3. Thinks like a senior engineer

Opus 4.7 reasons through constraints, catches edge cases, and pressure-tests its own output before handing it to you. During our evaluations, it independently identified flaws in test logic that our own team hadn't caught. That kind of adversarial thinking is the difference between code that works in a demo and code that is ready to ship.


4. Survives context loss 

When a model runs long enough, it hits a memory wall and has to compress its context. That compression almost always kills the run; the model forgets its goals, drops constraints, and the work unravels. Opus 4.7 compressed its context three to four times on a single task and kept executing against the original plan each time. 


This solves the potential for a long AI coding session to fall apart or time out, allowing you to work through more complex concepts with clarity. 


5. Excels at knowledge work

Opus 4.7 shows clear gains on tasks that require synthesizing large volumes of unstructured information like legal filings, financial documents, tax records, compliance reviews. 


In one test, it processed several hundred source documents in varied formats, identified the key issues, built a strategy, and produced a step-by-step instruction set with written justifications for every decision. 


The output was comparable to what you'd expect from a domain professional. If you’re building apps that include legal services, financial advice, stock analysis, or other professional services in Bolt, this will improve your final product significantly.
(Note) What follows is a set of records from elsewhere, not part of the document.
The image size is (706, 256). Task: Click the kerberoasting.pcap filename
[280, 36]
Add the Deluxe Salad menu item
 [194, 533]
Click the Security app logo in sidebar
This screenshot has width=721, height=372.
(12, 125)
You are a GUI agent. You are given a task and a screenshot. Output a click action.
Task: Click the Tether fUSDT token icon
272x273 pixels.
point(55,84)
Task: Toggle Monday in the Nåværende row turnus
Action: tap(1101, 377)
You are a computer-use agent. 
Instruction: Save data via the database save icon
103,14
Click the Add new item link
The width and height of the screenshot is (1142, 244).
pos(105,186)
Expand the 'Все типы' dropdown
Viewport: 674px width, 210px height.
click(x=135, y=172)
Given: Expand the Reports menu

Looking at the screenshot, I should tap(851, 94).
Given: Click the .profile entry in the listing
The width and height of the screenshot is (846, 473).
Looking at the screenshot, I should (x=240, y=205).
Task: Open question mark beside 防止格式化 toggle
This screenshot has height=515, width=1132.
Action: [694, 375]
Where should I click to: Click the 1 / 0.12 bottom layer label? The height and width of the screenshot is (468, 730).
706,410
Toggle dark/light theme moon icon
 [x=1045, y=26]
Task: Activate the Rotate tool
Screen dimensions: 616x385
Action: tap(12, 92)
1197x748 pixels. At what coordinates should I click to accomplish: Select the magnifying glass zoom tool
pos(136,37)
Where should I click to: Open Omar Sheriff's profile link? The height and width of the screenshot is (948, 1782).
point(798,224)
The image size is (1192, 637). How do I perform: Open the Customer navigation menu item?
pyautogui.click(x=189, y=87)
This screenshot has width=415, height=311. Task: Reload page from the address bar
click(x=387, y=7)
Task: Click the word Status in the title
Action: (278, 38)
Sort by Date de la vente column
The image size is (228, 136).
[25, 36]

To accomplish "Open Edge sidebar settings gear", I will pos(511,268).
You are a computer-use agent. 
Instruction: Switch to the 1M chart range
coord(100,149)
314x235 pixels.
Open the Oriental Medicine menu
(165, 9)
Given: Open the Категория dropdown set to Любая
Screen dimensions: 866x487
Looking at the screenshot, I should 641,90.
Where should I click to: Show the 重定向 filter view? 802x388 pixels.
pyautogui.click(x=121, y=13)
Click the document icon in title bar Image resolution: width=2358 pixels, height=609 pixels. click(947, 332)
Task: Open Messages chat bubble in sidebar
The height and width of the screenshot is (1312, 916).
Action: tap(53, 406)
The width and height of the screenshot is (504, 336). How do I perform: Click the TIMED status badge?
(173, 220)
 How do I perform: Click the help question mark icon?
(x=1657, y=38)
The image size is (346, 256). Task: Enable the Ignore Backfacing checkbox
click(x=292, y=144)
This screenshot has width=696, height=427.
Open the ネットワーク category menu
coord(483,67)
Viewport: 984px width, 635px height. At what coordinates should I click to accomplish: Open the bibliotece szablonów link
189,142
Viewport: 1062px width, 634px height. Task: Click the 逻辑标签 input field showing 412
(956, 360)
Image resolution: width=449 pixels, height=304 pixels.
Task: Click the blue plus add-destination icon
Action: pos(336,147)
6. Feature-rich scopes integrate cleanly

Opus 4.7 allows you to work through more complex prompts faster and with less friction. You’re able to integrate more features with less prompting, which lets you build more sophisticated apps faster. 


7. Mythos hype

The froth around the shadowy release of Mythos has churned up equal parts fear and fascination. The financial world in particular is terrified of the potential vulnerabilities the new model can (and in some cases has already) surfaced. 


But for our part, the quality of these upgrades have moved us from intrigued to excited about a full Mythos release. If one release is this much better than the previous version we’re really curious to see what a brand new model is capable of. 


The fact that 4.7 was able to logic through a problem previous AI models didn’t even come close to solving does present some tangible evidence that Mythos might live up to the hype.